_Written task_.
Rewrite the material below with every "screenshot" swapped for "screen capture" and nothing else changed. Leave the pictures out of your answer.
BEGIN Supplied records
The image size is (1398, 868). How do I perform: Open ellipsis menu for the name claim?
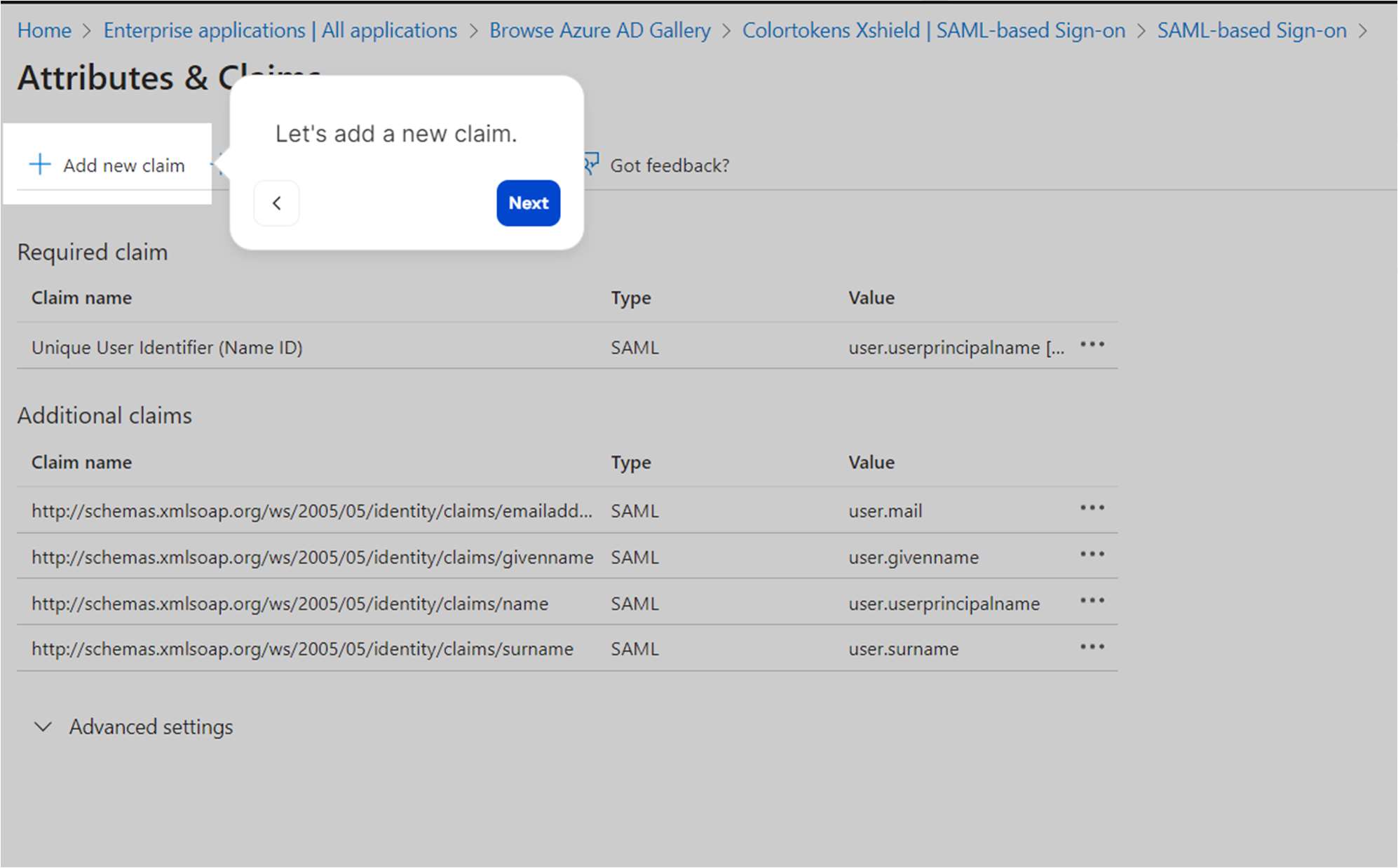[1092, 600]
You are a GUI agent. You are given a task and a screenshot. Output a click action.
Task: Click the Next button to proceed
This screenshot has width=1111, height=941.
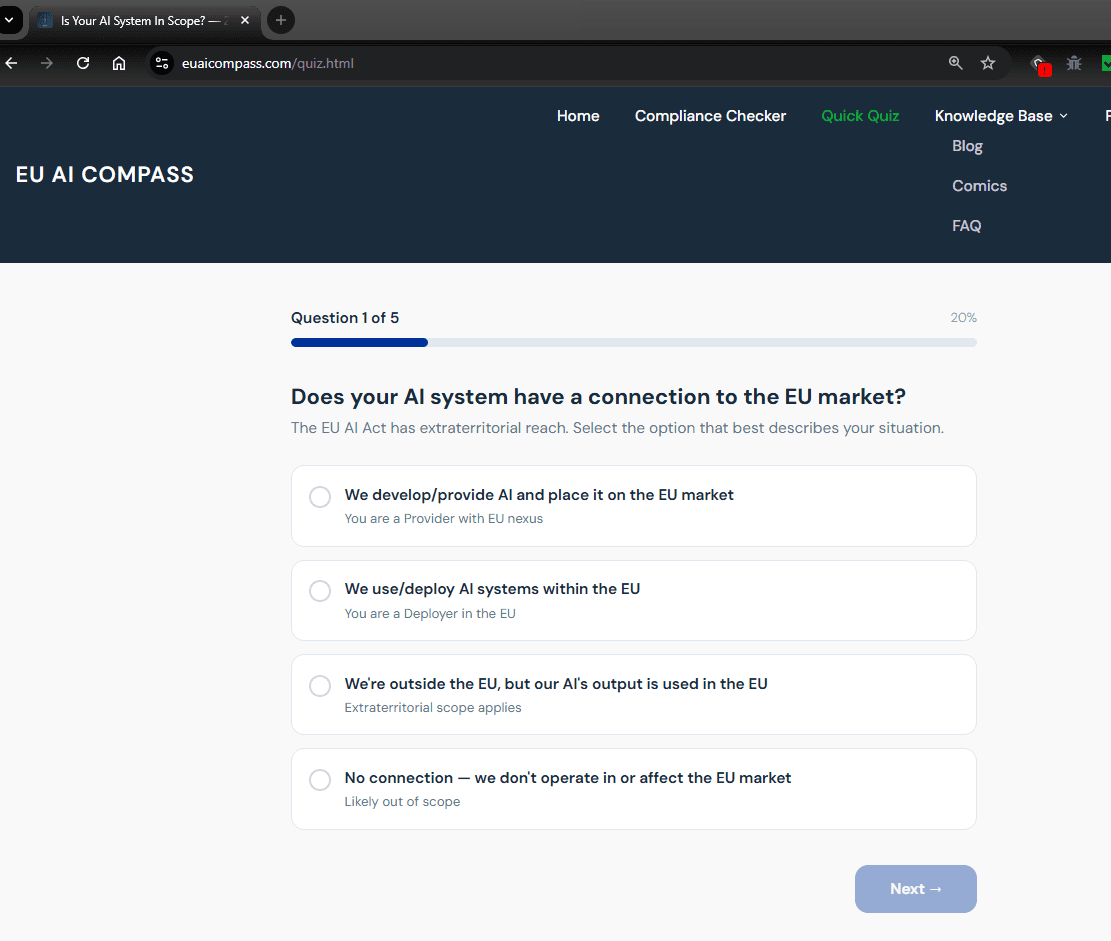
END Supplied records
_Answer for the task_.
The image size is (1398, 868). How do I perform: Open ellipsis menu for the name claim?
[1092, 600]
You are a GUI agent. You are given a task and a screen capture. Output a click action.
Task: Click the Next button to proceed
This screen capture has width=1111, height=941.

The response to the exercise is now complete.